Não é preciso esperar o ano novo
para os bons propósitos. Constantemente vamos aprendendo, reaprendendo e
recomeçando, sem de fato conhecermos a nós mesmos como deveríamos. Na verdade,
eu sempre me estranho e me desconheço. Vou vivendo e me deixando contaminar pela
superficialidade do mundo até que de repente se quebra minha redoma de
indiferença e sou despertada de meu torpor glacial. Aí me confronto, perplexa,
reflito sobre meus pensamentos, sentimentos e atitudes. É horrível constatar
minha pequenez e imperfeição, por outro lado, é bom saber que ainda posso
melhorar. Então vamos seguindo. O importante é aprender, não perder a leveza,
não deixar morrer a ternura indispensável que nos sustenta a cada dia.
Eu, como sempre perfeitíssima nos
meus horários, nas aparências, nos julgamentos e intolerâncias, cheguei
pontualmente na hora marcada pela dentista. Imaculadamente no horário. Mas lá
estava uma mulher antes de mim. Logo a dentista abriu a porta e pareceu hesitar
entre chamar a mim, que sempre fui fidelíssima e impecável no horário, e
atender a retardatária. Atendeu a retardatária, com uma discreta e carinhosa
reprimenda. E eu fiquei a ver navios. Meia hora fiquei esperando, meeeia hora!
Até que enfim a moça saiu. Eu, com a cara enterrada no celular, nem cuidei de
cumprimentá-la. Não a conheço, talvez eu nunca vá vê-la novamente.

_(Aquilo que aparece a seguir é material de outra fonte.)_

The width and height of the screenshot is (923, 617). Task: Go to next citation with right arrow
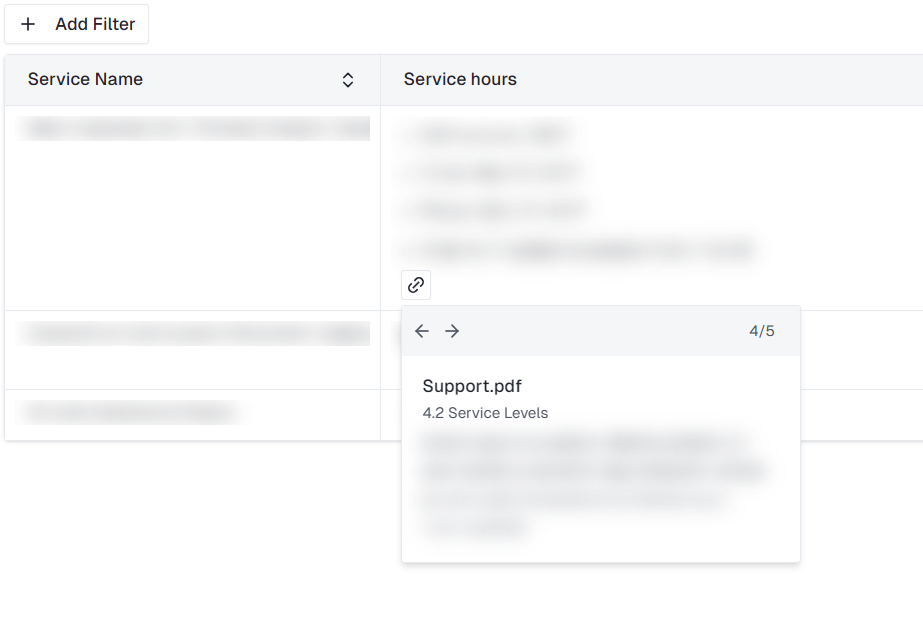(x=452, y=331)
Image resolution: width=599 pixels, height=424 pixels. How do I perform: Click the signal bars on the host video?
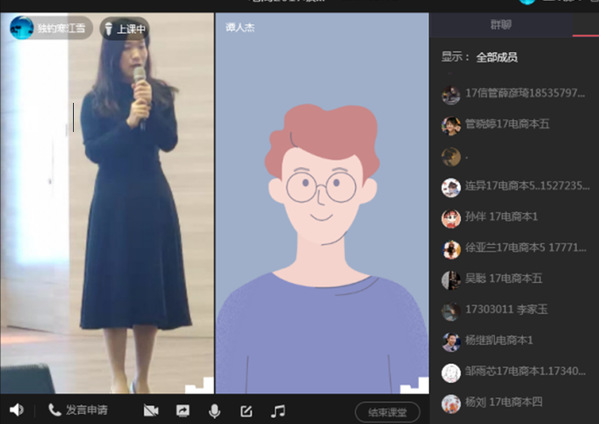199,385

Lá dentro a dentista conversou
comigo. Pois é, mas sabe o que acontece? Ela é cuidadora, cuida de uma velhinha
de 93 anos! E a senhora não deixa que ela saia facilmente, sabe como é, não? Caíram
as escamas de meus olhos. Lá fui eu julgar a moça, chamando-a de retardatária,
de sem responsabilidade, de invadir o horário dos outros. Quem sou eu? O que
sei dela? Por que não posso ceder meia hora do meu tempo para ela? Grandes
coisas meia hora! Ora que bobagem, como dizia minha mãe. Percebi que sempre
prezo minha nobre aparência de perfeita, minha zona de conforto, expressão dos
tempos modernos. Percebi que pouco estou aí para os outros, sempre envolvida
com meu próprio umbigo. O justo cai sete vezes ao dia, não menos do que isso,
às vezes muito mais, como eu. Ah meu Deus, nunca faço o bem que quero e faço o
mal que não quero.
Respirei profundamente, envergonhada
e desanimada. Quanto mais vivo mais erro, parece que não acerto nunca. Ter
caridade com o próximo compreende muito mais do que ir à Vila Vicentina e levar
um pouco de leite no momento que me é mais conveniente. Na verdade, a lista
enorme de boas intenções e de ações se resume numa única prática: olhar o
próximo com humanidade. E o próximo é o próximo que está na nossa frente, no
nosso caminho, no elevador, no supermercado, nas clínicas e às vezes invadindo
nossa agenda perfeita. Meu próximo hoje foi a moça que não cumprimentei como
irmã porque me senti desconsiderada. Entre minhas boas intenções e ações há
sempre um abismo descomunal.
Enfim, gente, vamos começando tudo
de novo como uma criança, gosto tanto desta frase de Rilke porque a criança
recomeça sem desânimo, sem carregar culpa, sem achar que é indigna. E essas
culpas são perigosas, pois que afastam de nós o desejo de sermos melhores,
porque sempre desanimamos ao constatarmos que não somos merecedores da graça e
aí nos punimos com remendos velhos. Xô desânimo, culpa confessada, culpa
perdoada, alma lavada. Vida nova. Não quero vida remendada por Deus, quero que
Deus me dê vida nova. Não colocarei vinho novo em odres velhos. Não. Vinho novo
em odres novos. Pronto. Estou recomeçando como uma criança.